Mississippi succeeding in irrigation efficiency efforts

Bonnie A. Coblentz

MISSISSIPPI STATE, MISSISSIPPI

Technology allows Jeremy Jack to implement management practices on Silent Shade Planting Co. in Belzoni that were impossible 15 years ago, and water use efficiency is just one way his operation has improved.

“I was telling some of the new guys on the team that when I was a kid growing up on the farm, we worked so hard, really hard, and we didn’t accomplish anything,” Jack said. “We’ve made great changes in the last 20-25 years since I’ve been farming, and I like to show people how far we’ve come.”

Efforts have focused on water conservation and the efficient operation of equipment. When good management leads to increased yields with less diesel burned and fewer man-hours spent, the positives begin to stack up.

“These things generate more income, which means more conservation, which saves money and allows us to implement even more conservation practices,” he said.

Jack and the other producers are redesigning their farms for water conservation and equipment efficiency, matching today’s massive farm machines with larger fields.

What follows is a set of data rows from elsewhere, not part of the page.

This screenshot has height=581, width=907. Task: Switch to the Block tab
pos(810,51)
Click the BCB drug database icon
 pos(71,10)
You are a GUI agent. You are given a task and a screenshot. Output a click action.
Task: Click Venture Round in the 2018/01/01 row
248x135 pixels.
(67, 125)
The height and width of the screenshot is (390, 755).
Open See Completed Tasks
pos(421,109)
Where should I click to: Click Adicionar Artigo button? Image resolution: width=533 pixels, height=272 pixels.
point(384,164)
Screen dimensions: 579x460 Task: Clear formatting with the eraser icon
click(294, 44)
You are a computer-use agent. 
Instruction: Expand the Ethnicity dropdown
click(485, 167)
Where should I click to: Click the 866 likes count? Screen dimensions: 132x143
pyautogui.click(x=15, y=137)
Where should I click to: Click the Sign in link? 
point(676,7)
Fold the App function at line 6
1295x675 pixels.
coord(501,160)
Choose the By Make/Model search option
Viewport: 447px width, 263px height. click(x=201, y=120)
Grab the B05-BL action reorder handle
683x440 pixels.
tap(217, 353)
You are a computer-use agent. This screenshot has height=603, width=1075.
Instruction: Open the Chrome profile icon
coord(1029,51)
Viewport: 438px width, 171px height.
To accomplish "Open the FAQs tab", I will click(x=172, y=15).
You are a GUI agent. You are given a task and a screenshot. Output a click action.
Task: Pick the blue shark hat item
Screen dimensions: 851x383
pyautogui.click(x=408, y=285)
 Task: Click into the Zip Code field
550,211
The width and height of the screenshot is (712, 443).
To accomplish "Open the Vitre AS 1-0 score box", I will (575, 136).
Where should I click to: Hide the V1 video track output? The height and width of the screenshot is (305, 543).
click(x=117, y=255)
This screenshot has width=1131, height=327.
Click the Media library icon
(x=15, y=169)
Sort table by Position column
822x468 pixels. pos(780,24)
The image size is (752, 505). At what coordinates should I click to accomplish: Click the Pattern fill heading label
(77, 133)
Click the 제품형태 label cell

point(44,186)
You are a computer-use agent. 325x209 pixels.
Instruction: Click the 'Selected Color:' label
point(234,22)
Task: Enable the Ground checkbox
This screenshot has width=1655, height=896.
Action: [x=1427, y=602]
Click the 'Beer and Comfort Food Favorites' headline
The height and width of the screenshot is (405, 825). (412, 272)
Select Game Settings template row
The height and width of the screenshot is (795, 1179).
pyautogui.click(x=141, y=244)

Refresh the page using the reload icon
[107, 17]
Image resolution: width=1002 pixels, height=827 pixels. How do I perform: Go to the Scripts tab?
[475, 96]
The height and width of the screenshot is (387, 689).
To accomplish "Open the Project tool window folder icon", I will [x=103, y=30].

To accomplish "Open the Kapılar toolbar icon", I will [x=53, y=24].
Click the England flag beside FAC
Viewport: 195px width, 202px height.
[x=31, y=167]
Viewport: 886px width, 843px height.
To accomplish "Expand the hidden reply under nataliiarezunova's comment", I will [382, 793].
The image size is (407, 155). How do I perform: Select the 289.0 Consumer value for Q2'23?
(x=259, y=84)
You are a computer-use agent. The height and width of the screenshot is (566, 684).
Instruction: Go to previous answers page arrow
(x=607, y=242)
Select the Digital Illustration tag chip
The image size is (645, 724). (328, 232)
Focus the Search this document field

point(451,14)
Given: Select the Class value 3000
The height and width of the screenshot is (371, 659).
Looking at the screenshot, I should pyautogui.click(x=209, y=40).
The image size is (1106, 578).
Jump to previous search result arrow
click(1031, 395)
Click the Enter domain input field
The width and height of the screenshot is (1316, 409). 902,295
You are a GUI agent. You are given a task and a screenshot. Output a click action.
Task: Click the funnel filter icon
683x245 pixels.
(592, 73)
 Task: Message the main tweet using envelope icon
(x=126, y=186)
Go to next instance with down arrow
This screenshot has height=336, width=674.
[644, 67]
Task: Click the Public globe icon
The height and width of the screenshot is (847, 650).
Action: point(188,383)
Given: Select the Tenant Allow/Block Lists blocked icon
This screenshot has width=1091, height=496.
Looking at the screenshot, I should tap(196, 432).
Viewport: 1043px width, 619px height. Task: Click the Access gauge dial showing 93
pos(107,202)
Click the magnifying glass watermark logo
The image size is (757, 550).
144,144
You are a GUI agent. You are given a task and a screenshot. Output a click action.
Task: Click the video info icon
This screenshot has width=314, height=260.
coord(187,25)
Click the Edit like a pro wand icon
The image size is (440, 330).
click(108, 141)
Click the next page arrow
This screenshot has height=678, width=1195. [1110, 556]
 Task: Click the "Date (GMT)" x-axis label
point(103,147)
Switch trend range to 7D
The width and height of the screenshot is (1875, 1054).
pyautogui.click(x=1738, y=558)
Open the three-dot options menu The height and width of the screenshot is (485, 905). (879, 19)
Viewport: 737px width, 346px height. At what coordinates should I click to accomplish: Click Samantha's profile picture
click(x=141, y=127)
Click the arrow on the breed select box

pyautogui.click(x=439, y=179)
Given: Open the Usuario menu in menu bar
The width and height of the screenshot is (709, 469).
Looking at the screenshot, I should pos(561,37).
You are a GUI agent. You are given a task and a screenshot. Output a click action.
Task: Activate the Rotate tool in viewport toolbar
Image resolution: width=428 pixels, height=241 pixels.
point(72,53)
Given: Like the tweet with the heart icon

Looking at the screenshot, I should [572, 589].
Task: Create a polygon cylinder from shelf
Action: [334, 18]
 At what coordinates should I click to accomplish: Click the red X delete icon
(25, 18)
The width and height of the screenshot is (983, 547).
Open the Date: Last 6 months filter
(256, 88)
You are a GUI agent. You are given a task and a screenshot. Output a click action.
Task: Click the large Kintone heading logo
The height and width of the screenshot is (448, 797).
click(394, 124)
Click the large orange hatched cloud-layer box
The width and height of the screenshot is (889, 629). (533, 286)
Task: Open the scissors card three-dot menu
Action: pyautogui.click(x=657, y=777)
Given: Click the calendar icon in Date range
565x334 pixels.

“Money encourages the adoption of conservation practices,” Jack said. “It does not happen instantly, but money allows an operation to be sustainable and run long-term.”

Jack said Silent Shade operates under the mission statement of farming for the future.

“This idea ties all those things together that we’re trying to do,” Jack said. “A business that is actually generating income and is profitable and sustainable provides good jobs and gives back to the community.

“It’s a multi-win for conservation. It is good for the environment and good for the operation. All that ties into farming for the future,” he said.

Jack farms in the Mississippi Delta, home of the majority of the state’s row crop farmland. There, water for irrigation is primarily drawn from the underground alluvial aquifer.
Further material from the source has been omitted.